Potato starch: Almost pure amylopectin, the branched starch molecule that produces a lighter, crisper crust than the more linear amylose in cornstarch or wheat flour. When heated in oil, the granules absorb fat and steam-puff outward, creating the signature glassy, shattering crust that defines Korean fried chicken.
Why This Works
The signature texture of kkanpunggi comes from one decision: using potato starch instead of flour. Potato starch is nearly pure amylopectin, which crisps more aggressively in hot oil and stays crisp even after the sauce hits it. The egg white in the marinade acts as a binder, gluing the starch to the chicken so the coating does not slip off mid-fry.

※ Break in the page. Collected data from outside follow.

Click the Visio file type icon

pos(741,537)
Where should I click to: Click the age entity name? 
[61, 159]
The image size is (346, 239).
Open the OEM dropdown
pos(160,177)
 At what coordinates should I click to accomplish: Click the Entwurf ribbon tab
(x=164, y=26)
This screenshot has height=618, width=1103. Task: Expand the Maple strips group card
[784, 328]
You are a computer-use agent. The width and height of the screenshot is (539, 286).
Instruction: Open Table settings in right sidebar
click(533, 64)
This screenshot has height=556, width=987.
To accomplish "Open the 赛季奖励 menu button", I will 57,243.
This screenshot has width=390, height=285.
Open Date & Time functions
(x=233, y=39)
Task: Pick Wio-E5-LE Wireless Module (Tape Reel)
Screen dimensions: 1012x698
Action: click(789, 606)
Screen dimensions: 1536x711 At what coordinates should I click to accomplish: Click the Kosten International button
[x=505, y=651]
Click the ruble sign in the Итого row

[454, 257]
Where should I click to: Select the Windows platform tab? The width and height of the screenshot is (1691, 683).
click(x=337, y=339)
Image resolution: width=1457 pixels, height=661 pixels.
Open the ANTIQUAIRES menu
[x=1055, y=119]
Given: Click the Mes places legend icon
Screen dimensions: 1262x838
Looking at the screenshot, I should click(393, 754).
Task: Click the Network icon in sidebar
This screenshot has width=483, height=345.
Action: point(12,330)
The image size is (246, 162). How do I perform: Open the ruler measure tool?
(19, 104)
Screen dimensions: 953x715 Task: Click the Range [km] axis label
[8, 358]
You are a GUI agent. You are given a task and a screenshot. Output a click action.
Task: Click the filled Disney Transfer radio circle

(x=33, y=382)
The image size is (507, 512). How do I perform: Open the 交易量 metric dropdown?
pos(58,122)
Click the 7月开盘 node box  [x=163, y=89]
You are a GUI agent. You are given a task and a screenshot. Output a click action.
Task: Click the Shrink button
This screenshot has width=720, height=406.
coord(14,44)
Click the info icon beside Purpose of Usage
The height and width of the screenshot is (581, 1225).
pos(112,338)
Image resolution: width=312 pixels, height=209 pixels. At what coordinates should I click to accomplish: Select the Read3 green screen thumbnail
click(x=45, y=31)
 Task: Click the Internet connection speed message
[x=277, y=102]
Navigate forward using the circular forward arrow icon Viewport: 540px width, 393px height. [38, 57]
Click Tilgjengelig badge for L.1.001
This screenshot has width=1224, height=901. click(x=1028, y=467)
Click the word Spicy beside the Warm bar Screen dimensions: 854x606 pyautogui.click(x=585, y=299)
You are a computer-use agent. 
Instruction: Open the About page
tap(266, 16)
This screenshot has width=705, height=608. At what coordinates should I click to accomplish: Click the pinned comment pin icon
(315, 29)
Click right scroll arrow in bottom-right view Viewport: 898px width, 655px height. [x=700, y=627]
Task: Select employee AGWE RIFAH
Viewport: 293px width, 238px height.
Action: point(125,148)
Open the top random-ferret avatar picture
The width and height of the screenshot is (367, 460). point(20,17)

The double-fry is what separates Korean fried chicken from American-style. The first fry, at a moderate 170°C, cooks the chicken through and sets a pale crust. The chicken rests for a minute while residual heat drives moisture out of the surface. The second fry pushes the Maillard reaction into deep golden territory and dehydrates the crust further, producing a shell that holds its crunch even under sauce. The same principle drives yangnyeom chicken and Japan's karaage.
The garlic-leek oil is the flavor backbone of the dish. Slow-frying garlic and leek in oil pulls their aromatics into the fat while turning the alliums into golden, crisp chips that get added back at the end. Adding gochugaru off the heat lets the chili bloom into the oil without scorching, which would turn the flakes acrid and bitter.
The sauce uses just enough potato starch to glaze the chicken without weighing it down. Rice syrup gives a clean sweetness and a glossy sheen that cane sugar cannot replicate, and the rice vinegar cuts the richness so the dish does not feel heavy.
Substitutions & Variations
Chicken: Boneless thighs are the most common substitute and arguably better for this dish, since the extra fat keeps the meat juicy through two rounds of frying. Increase frying time by about 30 seconds per round if using thighs. Bone-in pieces are not recommended; the longer cook time tends to over-brown the crust before the meat finishes.
Potato starch: Cornstarch is the closest substitute and works well, though the crust will be slightly less crisp and a touch more fragile. Tapioca starch produces a glassy, crackly crust but tends to soften faster under sauce. Wheat flour is not recommended, since the gluten produces a heavier, breading-like coating that misses the entire point of the dish.
Leek: The white and light green parts of large scallions are a direct swap. Yellow onion will work in a pinch but lacks the gentle, almost grassy sweetness of leek.
Rice syrup: Honey works well and adds a subtle floral note. Light corn syrup is the closest neutral substitute. Granulated sugar will work but you lose the glossy finish that the syrup provides.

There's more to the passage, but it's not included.